There are hundreds of congressional hearing in Washington each year. Administration officials and others sit before House or Senate inquisitors answering each as fully and dutifully as they can. These hearings usually occur on Capitol Hill and make for some drama or political theater.
On June 19, a congressional hearing was in Washington but held in Georgetown. Not only was it in Georgetown, but it was in a place which evoked the opposite of what most think about when considering Georgetown real estate: an empty, broken-down heating plant, now for sale by the federal government.

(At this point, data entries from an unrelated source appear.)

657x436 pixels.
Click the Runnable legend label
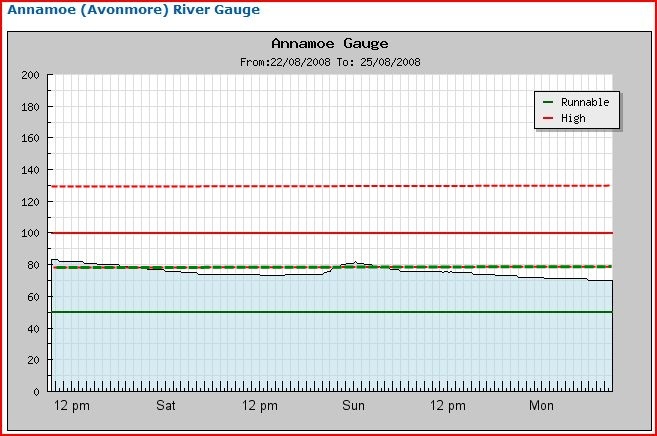586,102
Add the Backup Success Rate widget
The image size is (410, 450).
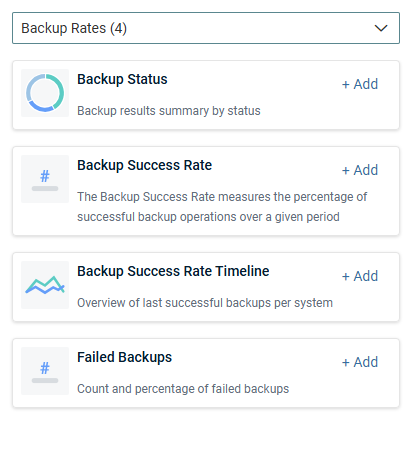[x=360, y=170]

The hearing in the West Heating Plant on 29th Street was a bit of political theater, staged by Rep. John Mica (R-Fla.) , chairman of the Transportation and Infrastructure Committee, and Rep. Jeff Denham (R-Calif.), chairman of the Economic Development, Public Buildings and Emergency Management Subcommittee. Its title was “Sitting on Our Assets: The Georgetown Heating Plant.” Reviews have been generally favorable.

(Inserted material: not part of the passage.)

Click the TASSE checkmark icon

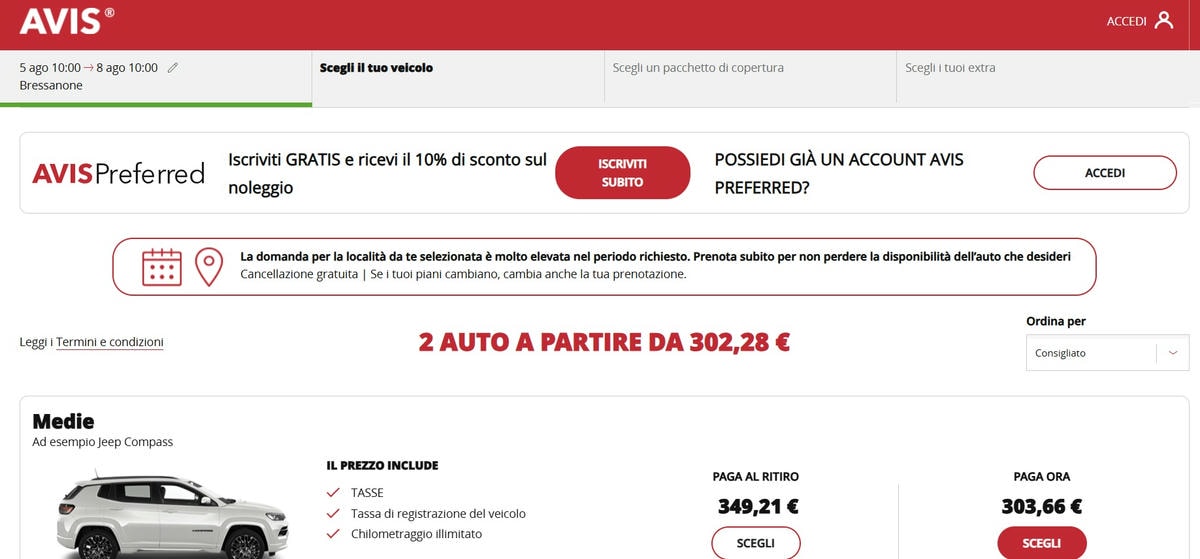pyautogui.click(x=334, y=493)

The representatives — including Del. Eleanor Holmes Norton (D-D.C.) and Rep. Richard Hanna (R-N.Y.) — set up tables and chairs within the massive plant and grilled one witness: Flavio Peres, the deputy assistant commissioner for Real Property Utilization and Disposal at the General Services Administration.
Their questions hit on why it has taken so long to put up that for-sale sign for this highly valuable property, just south of the C&O Canal and the Four Seasons Hotel. (The sign went up the day before the hearing.) The 1940s-era structure once generated energy for federal buildings and then stood as a back-up. It has been totally shut down since 2000 and has cost the government $3.5 million in maintenance fees.
Denhan and Mica want other unused federal property to get on a faster track to be sold by the GSA, as urged by the Obama Administration. They aptly used their site-of-the-day to make that point to GSA and to the public. They have held hearings off Capitol Hill before and threaten to hold more around the country, if necessary.
Peres took his hits from Mica, who said of his testimony, “We don’t know if it [the plant] was turned on. We don’t know if it has an operating license. We had other places to store what was stored here. . . . It just doesn’t seem like anyone is minding the store or taking care of the assets. This is a pretty valuable piece of property.”
Denham asked, “How is GSA going to ensure that this time we are going to get the highest value on this property that is the biggest piece of acreage in downtown Georgetown?” Peres said that the market was strong and developers and planners knew of the impending sale. He said that the on-line sales auction for the heating plant property would likely be in late September.
As for the GSA, it holds 142 properties, compared to other agencies that hold 14,000. And, yes, a GSA official spoke to Georgetown’s Neighborhood Advisory Commission about the impending sale last year. There are plans, set by financiers and architects and ready to roll, as evidenced by the Levy Group’s designs. Neighborhood groups want to make sure that some land within the mixed-use site can be used for public parkland, connecting Rock Creek to the riverfront. The huge building itself must be gutted and restructured for condos and the like.
After the hearing, Mica, Denham, congressional aides and media went to the plant’s rooftop with its commanding views of Georgetown, Cathedral Heights, West End, Rosslyn and the Potomac River. Dramatic? Yes, political theater plays well in this town.